▸ **What to do**: Among the entries below, find each line with "Expand" and show it.

[Input material — start]

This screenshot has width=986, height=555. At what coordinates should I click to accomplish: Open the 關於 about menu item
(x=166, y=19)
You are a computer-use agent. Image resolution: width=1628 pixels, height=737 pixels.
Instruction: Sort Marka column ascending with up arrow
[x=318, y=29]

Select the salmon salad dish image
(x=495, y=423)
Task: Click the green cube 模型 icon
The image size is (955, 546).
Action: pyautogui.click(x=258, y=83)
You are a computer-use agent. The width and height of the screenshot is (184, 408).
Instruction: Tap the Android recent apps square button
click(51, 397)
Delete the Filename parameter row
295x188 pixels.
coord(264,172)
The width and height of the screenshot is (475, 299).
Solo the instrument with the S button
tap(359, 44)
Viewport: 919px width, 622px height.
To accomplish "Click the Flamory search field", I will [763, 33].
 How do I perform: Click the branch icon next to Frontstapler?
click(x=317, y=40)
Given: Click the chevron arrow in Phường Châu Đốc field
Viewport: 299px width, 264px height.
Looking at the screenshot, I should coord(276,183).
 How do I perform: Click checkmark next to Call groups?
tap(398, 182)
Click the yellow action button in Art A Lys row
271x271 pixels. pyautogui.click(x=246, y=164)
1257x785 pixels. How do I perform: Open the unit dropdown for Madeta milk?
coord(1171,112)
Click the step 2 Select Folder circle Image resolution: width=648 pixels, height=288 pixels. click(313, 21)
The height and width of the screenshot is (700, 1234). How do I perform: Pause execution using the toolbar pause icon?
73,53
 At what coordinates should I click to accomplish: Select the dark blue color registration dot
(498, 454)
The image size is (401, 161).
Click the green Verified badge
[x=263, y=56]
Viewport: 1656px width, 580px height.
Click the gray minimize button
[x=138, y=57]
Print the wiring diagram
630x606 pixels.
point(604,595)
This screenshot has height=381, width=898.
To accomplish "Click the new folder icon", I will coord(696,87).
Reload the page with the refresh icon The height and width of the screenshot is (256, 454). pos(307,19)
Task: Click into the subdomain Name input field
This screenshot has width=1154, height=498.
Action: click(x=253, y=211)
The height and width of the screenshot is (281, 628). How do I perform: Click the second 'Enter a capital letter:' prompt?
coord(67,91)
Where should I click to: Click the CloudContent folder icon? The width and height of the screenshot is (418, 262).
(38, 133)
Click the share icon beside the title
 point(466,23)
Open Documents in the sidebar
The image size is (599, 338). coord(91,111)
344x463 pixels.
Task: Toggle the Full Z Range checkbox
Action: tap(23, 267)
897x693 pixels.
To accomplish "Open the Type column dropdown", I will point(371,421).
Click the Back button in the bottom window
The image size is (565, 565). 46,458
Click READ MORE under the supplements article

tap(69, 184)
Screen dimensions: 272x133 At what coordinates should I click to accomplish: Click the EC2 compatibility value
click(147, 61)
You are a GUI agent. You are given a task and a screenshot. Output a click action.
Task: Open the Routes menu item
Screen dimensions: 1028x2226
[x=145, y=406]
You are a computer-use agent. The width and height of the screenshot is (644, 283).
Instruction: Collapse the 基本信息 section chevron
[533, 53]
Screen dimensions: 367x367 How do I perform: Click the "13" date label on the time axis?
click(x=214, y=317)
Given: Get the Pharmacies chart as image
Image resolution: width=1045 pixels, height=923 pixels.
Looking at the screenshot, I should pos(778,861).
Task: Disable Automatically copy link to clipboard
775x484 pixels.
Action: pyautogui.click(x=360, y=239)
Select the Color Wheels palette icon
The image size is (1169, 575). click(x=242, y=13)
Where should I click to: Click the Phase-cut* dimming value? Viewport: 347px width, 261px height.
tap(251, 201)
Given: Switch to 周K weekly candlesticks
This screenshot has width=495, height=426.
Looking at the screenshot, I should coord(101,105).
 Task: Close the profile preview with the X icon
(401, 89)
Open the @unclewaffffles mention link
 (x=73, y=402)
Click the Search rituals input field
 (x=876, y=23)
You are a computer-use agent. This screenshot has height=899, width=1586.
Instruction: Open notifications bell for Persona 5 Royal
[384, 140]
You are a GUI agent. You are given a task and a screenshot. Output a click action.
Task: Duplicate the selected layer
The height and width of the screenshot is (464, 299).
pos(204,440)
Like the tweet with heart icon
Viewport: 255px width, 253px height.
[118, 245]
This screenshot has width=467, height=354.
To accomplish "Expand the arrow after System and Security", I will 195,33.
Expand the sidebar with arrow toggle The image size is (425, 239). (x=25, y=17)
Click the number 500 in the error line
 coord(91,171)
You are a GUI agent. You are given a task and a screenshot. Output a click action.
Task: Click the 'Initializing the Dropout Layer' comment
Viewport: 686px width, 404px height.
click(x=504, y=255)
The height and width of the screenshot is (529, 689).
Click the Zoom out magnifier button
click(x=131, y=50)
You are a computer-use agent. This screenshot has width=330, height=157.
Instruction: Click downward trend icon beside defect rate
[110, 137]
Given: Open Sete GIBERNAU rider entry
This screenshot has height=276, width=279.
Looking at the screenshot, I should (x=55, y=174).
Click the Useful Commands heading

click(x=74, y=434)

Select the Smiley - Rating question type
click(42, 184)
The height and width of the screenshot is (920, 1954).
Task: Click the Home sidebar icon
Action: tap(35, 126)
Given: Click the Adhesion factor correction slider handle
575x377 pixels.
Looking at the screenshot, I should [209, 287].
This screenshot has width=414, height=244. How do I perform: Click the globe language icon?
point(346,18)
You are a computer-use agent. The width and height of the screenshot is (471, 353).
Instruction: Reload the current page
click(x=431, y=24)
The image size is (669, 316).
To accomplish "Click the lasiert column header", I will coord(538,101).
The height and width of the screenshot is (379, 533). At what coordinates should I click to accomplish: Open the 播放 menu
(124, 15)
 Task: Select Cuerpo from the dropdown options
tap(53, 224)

[Input material — finish]

▸ **Response below**:
To accomplish "Expand the arrow after System and Security", I will 195,33.
Expand the sidebar with arrow toggle The image size is (425, 239). (x=25, y=17)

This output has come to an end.